| Your task |
Nothing but the lines from the one that contains "Where should I click to: Open" to the end of the records should be printed, both ends included, exactly as given.

============================================================

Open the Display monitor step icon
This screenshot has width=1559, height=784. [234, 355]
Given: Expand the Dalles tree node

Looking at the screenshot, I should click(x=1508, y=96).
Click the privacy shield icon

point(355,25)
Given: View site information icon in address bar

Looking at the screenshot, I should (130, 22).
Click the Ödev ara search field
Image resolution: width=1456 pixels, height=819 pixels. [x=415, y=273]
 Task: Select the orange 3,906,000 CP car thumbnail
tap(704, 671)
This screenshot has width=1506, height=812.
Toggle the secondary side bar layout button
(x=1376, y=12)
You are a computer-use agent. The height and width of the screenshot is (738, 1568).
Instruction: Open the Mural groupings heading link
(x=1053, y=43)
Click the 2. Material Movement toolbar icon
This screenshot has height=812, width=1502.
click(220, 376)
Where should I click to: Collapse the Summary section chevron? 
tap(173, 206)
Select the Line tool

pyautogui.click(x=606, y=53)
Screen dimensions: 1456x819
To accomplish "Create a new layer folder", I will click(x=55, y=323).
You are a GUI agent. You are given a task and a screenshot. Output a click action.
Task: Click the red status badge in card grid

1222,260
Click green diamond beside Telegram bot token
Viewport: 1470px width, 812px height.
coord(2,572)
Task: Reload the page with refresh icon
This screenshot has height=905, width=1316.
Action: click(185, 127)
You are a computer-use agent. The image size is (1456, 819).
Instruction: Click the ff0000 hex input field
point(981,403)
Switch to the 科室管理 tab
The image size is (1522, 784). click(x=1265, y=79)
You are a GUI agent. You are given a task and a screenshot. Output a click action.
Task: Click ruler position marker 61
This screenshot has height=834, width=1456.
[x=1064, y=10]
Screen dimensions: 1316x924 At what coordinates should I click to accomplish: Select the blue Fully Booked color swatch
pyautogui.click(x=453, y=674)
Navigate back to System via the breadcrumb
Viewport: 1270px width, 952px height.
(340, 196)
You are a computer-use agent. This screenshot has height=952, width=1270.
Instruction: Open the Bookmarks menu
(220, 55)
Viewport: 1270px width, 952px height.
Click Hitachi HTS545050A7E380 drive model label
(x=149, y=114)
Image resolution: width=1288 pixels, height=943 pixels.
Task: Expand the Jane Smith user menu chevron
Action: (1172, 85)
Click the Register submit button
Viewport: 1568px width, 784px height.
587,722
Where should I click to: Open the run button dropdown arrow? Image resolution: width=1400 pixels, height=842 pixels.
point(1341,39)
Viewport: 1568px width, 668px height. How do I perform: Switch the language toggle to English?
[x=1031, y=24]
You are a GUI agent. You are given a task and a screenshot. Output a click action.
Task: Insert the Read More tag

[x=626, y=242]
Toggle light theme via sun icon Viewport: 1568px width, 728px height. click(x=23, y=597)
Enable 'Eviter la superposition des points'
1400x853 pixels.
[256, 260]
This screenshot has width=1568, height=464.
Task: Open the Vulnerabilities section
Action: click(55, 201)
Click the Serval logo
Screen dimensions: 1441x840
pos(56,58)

============================================================

| Answer to this exercise |
Where should I click to: Open the run button dropdown arrow? Image resolution: width=1400 pixels, height=842 pixels.
point(1341,39)
Viewport: 1568px width, 668px height. How do I perform: Switch the language toggle to English?
[x=1031, y=24]
You are a GUI agent. You are given a task and a screenshot. Output a click action.
Task: Insert the Read More tag

[x=626, y=242]
Toggle light theme via sun icon Viewport: 1568px width, 728px height. click(x=23, y=597)
Enable 'Eviter la superposition des points'
1400x853 pixels.
[256, 260]
This screenshot has width=1568, height=464.
Task: Open the Vulnerabilities section
Action: click(55, 201)
Click the Serval logo
Screen dimensions: 1441x840
pos(56,58)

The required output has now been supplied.